(Records for locating text and elements)

=-=-=

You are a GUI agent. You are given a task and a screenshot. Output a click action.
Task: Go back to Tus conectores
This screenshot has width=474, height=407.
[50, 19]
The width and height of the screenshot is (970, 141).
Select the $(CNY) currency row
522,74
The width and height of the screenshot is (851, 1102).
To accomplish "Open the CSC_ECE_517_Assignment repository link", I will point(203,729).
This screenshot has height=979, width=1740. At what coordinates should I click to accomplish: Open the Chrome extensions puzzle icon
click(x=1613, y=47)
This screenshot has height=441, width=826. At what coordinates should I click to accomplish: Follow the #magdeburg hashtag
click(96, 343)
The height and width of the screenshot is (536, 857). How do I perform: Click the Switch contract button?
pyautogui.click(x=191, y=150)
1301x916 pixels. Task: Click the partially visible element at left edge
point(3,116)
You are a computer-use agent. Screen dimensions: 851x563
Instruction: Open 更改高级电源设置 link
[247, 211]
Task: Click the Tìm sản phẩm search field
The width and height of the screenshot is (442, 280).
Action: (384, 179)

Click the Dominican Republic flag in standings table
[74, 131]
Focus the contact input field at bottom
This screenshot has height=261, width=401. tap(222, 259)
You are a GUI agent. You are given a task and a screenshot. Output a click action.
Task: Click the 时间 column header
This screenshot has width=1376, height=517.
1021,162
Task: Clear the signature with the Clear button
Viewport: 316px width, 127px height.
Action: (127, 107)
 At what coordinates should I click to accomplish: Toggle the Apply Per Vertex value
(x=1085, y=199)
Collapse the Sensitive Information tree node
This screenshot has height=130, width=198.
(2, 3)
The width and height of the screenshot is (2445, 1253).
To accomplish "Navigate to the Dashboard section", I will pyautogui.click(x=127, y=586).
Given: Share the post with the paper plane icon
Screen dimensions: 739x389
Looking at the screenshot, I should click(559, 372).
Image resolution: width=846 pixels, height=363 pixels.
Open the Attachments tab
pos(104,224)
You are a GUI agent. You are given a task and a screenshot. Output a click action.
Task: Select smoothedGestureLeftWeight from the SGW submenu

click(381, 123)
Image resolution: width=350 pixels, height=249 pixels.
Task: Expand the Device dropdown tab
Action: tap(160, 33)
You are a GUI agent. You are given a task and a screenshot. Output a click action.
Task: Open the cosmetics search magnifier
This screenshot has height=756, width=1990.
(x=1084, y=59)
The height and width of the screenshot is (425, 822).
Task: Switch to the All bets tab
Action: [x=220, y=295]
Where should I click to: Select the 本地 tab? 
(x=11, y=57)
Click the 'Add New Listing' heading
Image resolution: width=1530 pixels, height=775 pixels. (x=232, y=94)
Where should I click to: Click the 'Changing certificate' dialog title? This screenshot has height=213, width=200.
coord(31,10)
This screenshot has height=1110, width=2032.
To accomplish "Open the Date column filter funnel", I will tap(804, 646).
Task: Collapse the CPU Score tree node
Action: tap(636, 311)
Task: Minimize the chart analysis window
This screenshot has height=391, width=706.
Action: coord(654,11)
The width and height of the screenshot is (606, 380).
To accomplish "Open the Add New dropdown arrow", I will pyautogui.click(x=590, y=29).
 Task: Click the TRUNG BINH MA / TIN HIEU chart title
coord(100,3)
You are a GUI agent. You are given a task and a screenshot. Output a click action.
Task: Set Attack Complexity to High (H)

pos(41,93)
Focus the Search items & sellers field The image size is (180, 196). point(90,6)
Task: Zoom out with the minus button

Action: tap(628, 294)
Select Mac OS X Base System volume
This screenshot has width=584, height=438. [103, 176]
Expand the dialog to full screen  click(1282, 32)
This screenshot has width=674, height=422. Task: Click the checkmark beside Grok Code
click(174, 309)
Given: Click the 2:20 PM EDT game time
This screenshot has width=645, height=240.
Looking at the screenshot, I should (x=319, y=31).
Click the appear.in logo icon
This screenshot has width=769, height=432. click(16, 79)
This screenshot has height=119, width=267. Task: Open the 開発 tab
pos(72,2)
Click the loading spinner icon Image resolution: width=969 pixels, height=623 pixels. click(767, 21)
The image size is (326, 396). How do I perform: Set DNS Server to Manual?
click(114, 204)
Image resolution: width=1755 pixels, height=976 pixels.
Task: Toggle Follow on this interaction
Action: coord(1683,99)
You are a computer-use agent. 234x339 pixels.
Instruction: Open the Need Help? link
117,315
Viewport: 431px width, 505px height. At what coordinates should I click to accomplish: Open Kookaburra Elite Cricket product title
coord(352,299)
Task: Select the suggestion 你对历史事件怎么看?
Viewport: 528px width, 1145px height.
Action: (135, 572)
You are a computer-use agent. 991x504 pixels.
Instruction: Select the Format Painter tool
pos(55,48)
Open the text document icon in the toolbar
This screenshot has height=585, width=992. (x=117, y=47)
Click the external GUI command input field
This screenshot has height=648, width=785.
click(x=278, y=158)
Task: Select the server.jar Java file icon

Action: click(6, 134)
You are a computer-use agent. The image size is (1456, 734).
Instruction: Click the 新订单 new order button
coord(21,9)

=-=-=

Rewrite all of the records above, replacing each "computer-use agent" with "desktop assistant" and leaving everything else unchanged.

Exercise solution
You are a GUI agent. You are given a task and a screenshot. Output a click action.
Task: Go back to Tus conectores
This screenshot has width=474, height=407.
[50, 19]
The width and height of the screenshot is (970, 141).
Select the $(CNY) currency row
522,74
The width and height of the screenshot is (851, 1102).
To accomplish "Open the CSC_ECE_517_Assignment repository link", I will point(203,729).
This screenshot has height=979, width=1740. At what coordinates should I click to accomplish: Open the Chrome extensions puzzle icon
click(x=1613, y=47)
This screenshot has height=441, width=826. At what coordinates should I click to accomplish: Follow the #magdeburg hashtag
click(96, 343)
The height and width of the screenshot is (536, 857). How do I perform: Click the Switch contract button?
pyautogui.click(x=191, y=150)
1301x916 pixels. Task: Click the partially visible element at left edge
point(3,116)
You are a desktop assistant. Screen dimensions: 851x563
Instruction: Open 更改高级电源设置 link
[247, 211]
Task: Click the Tìm sản phẩm search field
The width and height of the screenshot is (442, 280).
Action: (384, 179)

Click the Dominican Republic flag in standings table
[74, 131]
Focus the contact input field at bottom
This screenshot has height=261, width=401. tap(222, 259)
You are a GUI agent. You are given a task and a screenshot. Output a click action.
Task: Click the 时间 column header
This screenshot has width=1376, height=517.
1021,162
Task: Clear the signature with the Clear button
Viewport: 316px width, 127px height.
Action: (127, 107)
 At what coordinates should I click to accomplish: Toggle the Apply Per Vertex value
(x=1085, y=199)
Collapse the Sensitive Information tree node
This screenshot has height=130, width=198.
(2, 3)
The width and height of the screenshot is (2445, 1253).
To accomplish "Navigate to the Dashboard section", I will pyautogui.click(x=127, y=586).
Given: Share the post with the paper plane icon
Screen dimensions: 739x389
Looking at the screenshot, I should click(559, 372).
Image resolution: width=846 pixels, height=363 pixels.
Open the Attachments tab
pos(104,224)
You are a GUI agent. You are given a task and a screenshot. Output a click action.
Task: Select smoothedGestureLeftWeight from the SGW submenu

click(381, 123)
Image resolution: width=350 pixels, height=249 pixels.
Task: Expand the Device dropdown tab
Action: tap(160, 33)
You are a GUI agent. You are given a task and a screenshot. Output a click action.
Task: Open the cosmetics search magnifier
This screenshot has height=756, width=1990.
(x=1084, y=59)
The height and width of the screenshot is (425, 822).
Task: Switch to the All bets tab
Action: [x=220, y=295]
Where should I click to: Select the 本地 tab? 
(x=11, y=57)
Click the 'Add New Listing' heading
Image resolution: width=1530 pixels, height=775 pixels. (x=232, y=94)
Where should I click to: Click the 'Changing certificate' dialog title? This screenshot has height=213, width=200.
coord(31,10)
This screenshot has height=1110, width=2032.
To accomplish "Open the Date column filter funnel", I will tap(804, 646).
Task: Collapse the CPU Score tree node
Action: tap(636, 311)
Task: Minimize the chart analysis window
This screenshot has height=391, width=706.
Action: coord(654,11)
The width and height of the screenshot is (606, 380).
To accomplish "Open the Add New dropdown arrow", I will pyautogui.click(x=590, y=29).
 Task: Click the TRUNG BINH MA / TIN HIEU chart title
coord(100,3)
You are a GUI agent. You are given a task and a screenshot. Output a click action.
Task: Set Attack Complexity to High (H)

pos(41,93)
Focus the Search items & sellers field The image size is (180, 196). point(90,6)
Task: Zoom out with the minus button

Action: tap(628, 294)
Select Mac OS X Base System volume
This screenshot has width=584, height=438. [103, 176]
Expand the dialog to full screen  click(1282, 32)
This screenshot has width=674, height=422. Task: Click the checkmark beside Grok Code
click(174, 309)
Given: Click the 2:20 PM EDT game time
This screenshot has width=645, height=240.
Looking at the screenshot, I should (x=319, y=31).
Click the appear.in logo icon
This screenshot has width=769, height=432. click(16, 79)
This screenshot has height=119, width=267. Task: Open the 開発 tab
pos(72,2)
Click the loading spinner icon Image resolution: width=969 pixels, height=623 pixels. click(767, 21)
The image size is (326, 396). How do I perform: Set DNS Server to Manual?
click(114, 204)
Image resolution: width=1755 pixels, height=976 pixels.
Task: Toggle Follow on this interaction
Action: coord(1683,99)
You are a desktop assistant. 234x339 pixels.
Instruction: Open the Need Help? link
117,315
Viewport: 431px width, 505px height. At what coordinates should I click to accomplish: Open Kookaburra Elite Cricket product title
coord(352,299)
Task: Select the suggestion 你对历史事件怎么看?
Viewport: 528px width, 1145px height.
Action: (135, 572)
You are a desktop assistant. 991x504 pixels.
Instruction: Select the Format Painter tool
pos(55,48)
Open the text document icon in the toolbar
This screenshot has height=585, width=992. (x=117, y=47)
Click the external GUI command input field
This screenshot has height=648, width=785.
click(x=278, y=158)
Task: Select the server.jar Java file icon

Action: click(6, 134)
You are a desktop assistant. The image size is (1456, 734).
Instruction: Click the 新订单 new order button
coord(21,9)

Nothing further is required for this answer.